9b Ervaring van de vrouwelijke readee in de ondergrondse kamer van de Grote Piramide van Gizeh
Figuur: Put (links) ondergrondse kamer
Afwijkende inwijdingsweg
Bij de ’normale’ inwijdingsweg kom je in je droomlichaam buiten bij de piramide (zie vorige hoofdstukken), ga je door de trial passage en ervaar je diep in de piramide de krachten van de vier windstreken, maar dat is niet wat ik bij deze reading zie gebeuren. Blijkbaar is dit een ander soort inwijding De vrouwelijke inwijdingskandidaat gaat in haar droomlichaam terug naar het beneden gedeelte van de lange gang (figuur 1, punt S). Helemaal beneden integreert ze haar droomlichaam met haar fysieke lichaam. Ze voelt dat ze haar missie in het leven fysiek moet kunnen waarmaken. Ze wil de kracht hebben die daarvoor nodig is en ze weet dat die kracht achter de stenen deur ligt aan het eind van de gang.
Ze loopt daarnaar toe en duwt met al haar kracht om de draaideur te openen, maar het lukt niet. Dan grondt ze zich sterker door zich gevoelsmatig enige tijd op de aarde in te stellen. Krachten beginnen door haar voeten omhoog te komen en even later heeft ze voldoende kracht om de deur te openen. Ze komt in het voorportaal van de ondergrondse kamer en ze merkt dat ze zich moet realiseren of ze de krachten die hier schuilen echt wil aangaan en of ze dit ook aankan. Daar zit ook een gevoel van verplichting bij, want als je de krachten in jezelf opwekt, is het ook de bedoeling dat je ze gebruikt. Ze moet zich bezinnen om dit commitment met de diepere krachten die in een mens besloten liggen, aan te gaan.
Ze krijgt beelden van zichzelf, dat ze in de toekomst onvermoeibaar bezig is met haar levensmissie van genezing brengen en daarvoor overal in Egypte naar toe reist. Ze opent de volgende draaideur en bij het binnenstappen van de ondergrondse kamer voelt ze dat het er zindert van de energie. Vaag ziet ze met haar geestesoog in het midden van de ruimte iets dat op een vlam lijkt, een put met vlammen. Ze voelt dat ze naar links in de ruimte moet gaan (terwijl de inwijdingsweg van mannen via de rechterkant ging!).

■ **Verplichte opdrachten**
(A) Beantwoord de volgende vragen over het fragment over de ondergrondse kamer:
(i) Waar integreert de vrouwelijke inwijdingskandidaat haar droomlichaam met haar fysieke lichaam?
(ii) Wat doet ze wanneer het haar eerst niet lukt de draaideur te openen?
(iii) Naar welke kant van de ruimte voelt ze dat ze moet gaan?
(B) Noem alle stappen van de 'normale' inwijdingsweg die het fragment over de ondergrondse kamer beschrijft.
(C) Schrijf het fragment over de ondergrondse kamer verder vanaf de laatste zin.

■ **Opgeslagen materiaal**
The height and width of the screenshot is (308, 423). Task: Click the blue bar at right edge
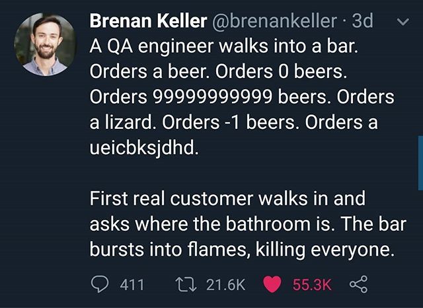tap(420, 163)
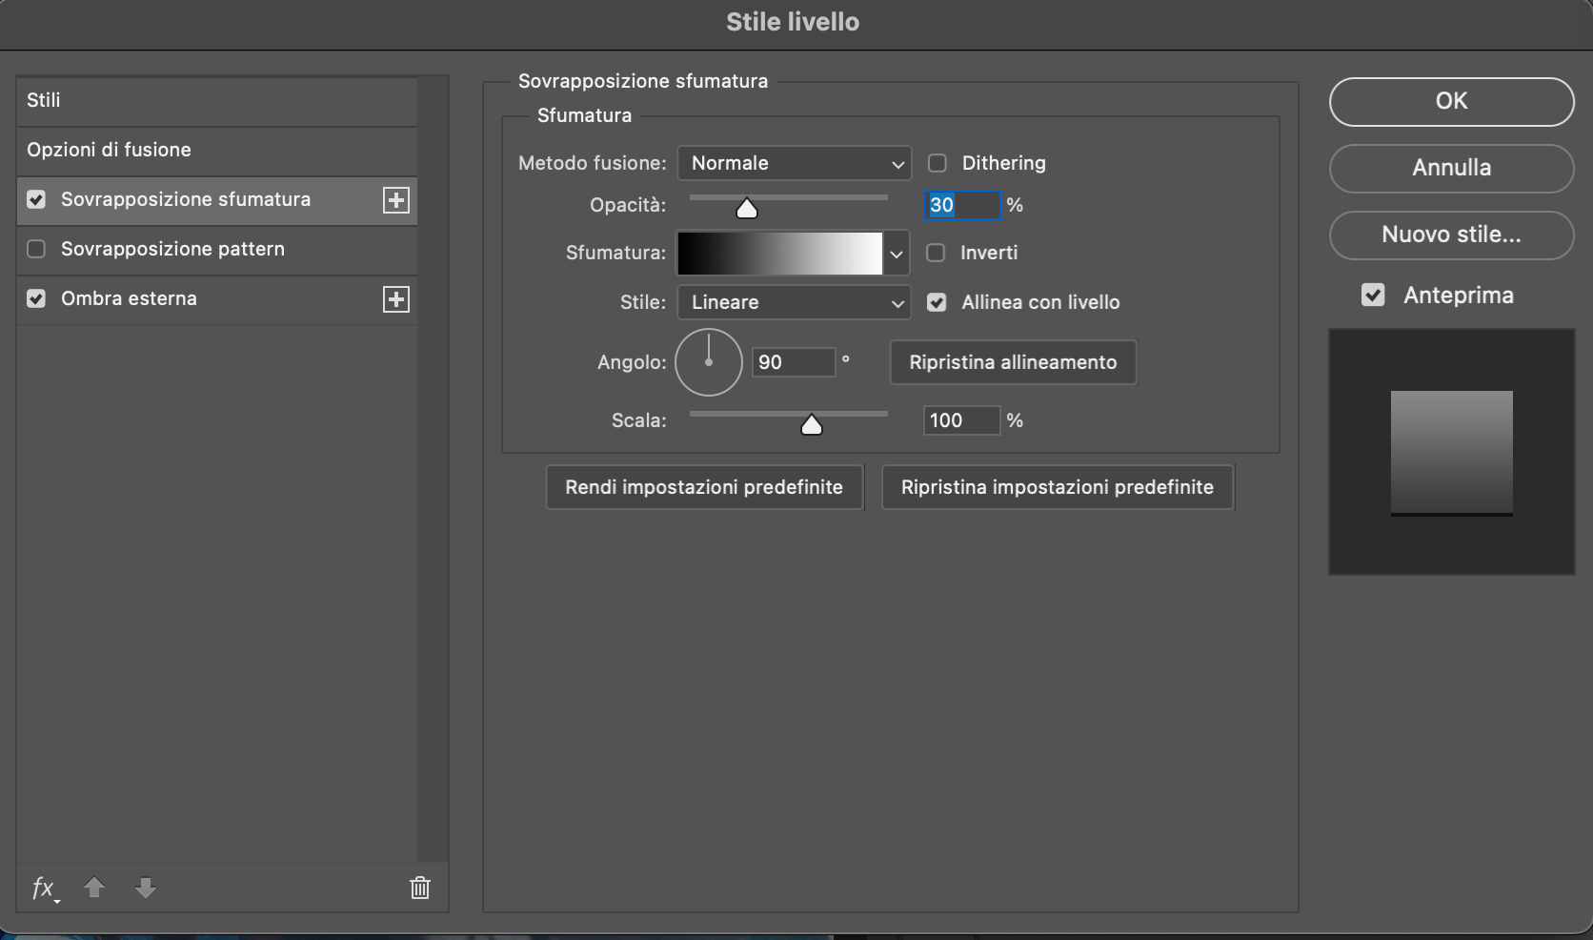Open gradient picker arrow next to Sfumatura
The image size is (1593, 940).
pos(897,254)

■ **Antwoorden per opdracht**
(A)
(i) Helemaal beneden in de lange gang (figuur 1, punt S).
(ii) Ze grondt zich sterker door zich gevoelsmatig enige tijd op de aarde in te stellen.
(iii) Naar links.

(B)
- In je droomlichaam buiten bij de piramide komen
- Door de trial passage gaan
- Diep in de piramide de krachten van de vier windstreken ervaren

(C)
Ze gaat naar plek die haar confronteert met gekonkel, ze realiseert zich dat de basiskrachten van het aardse bestaan ook zo kunnen worden gebruikt (ouderwets gezegd: achterklap). Ze staat voor de plek en voelt dat deze krachten in interactie zijn met haar vrouwelijke energie. Dan voelt ze een spirituele kracht in haar naar voren komen en realiseert ze zich dat ze dit niet wil, maar voor het licht wil gaan. Ze stapt op deze plek op de een of andere manier in een nis die te maken heeft met menselijke communicatie. Ze draait haar lichaam in de nis, legt haar oor te luisteren en beseft ‘ik moet bij de realisatie van mijn levensmissie helder blijven communiceren vanuit mijn hart. Het is belangrijk dat het juiste en het goede naar voren komt. Dat ik met mijn energie en inzet er bewust voor moet gaan, zodat ik niet terecht komt in roddel, gekonkel en achterklap.’
Een energie begint van boven naar beneden door haar heen te stromen en ze voelt dat dat samenhangt met het zich sterk maken om bij haar innerlijk zelf te blijven, ook als ze in situaties komt waarin ze geconfronteerd wordt met roddel. Het is nodig, beseft ze, om als genezeres van het lichamelijke en het geestelijke bij zichzelf te kunnen blijven en afstemming te houden met het geestelijke. Als ze voelt dat ze de confrontatie met deze krachten heeft doorstaan stapt ze uit de nis. Ze voelt zich gesterkt door deze ervaring.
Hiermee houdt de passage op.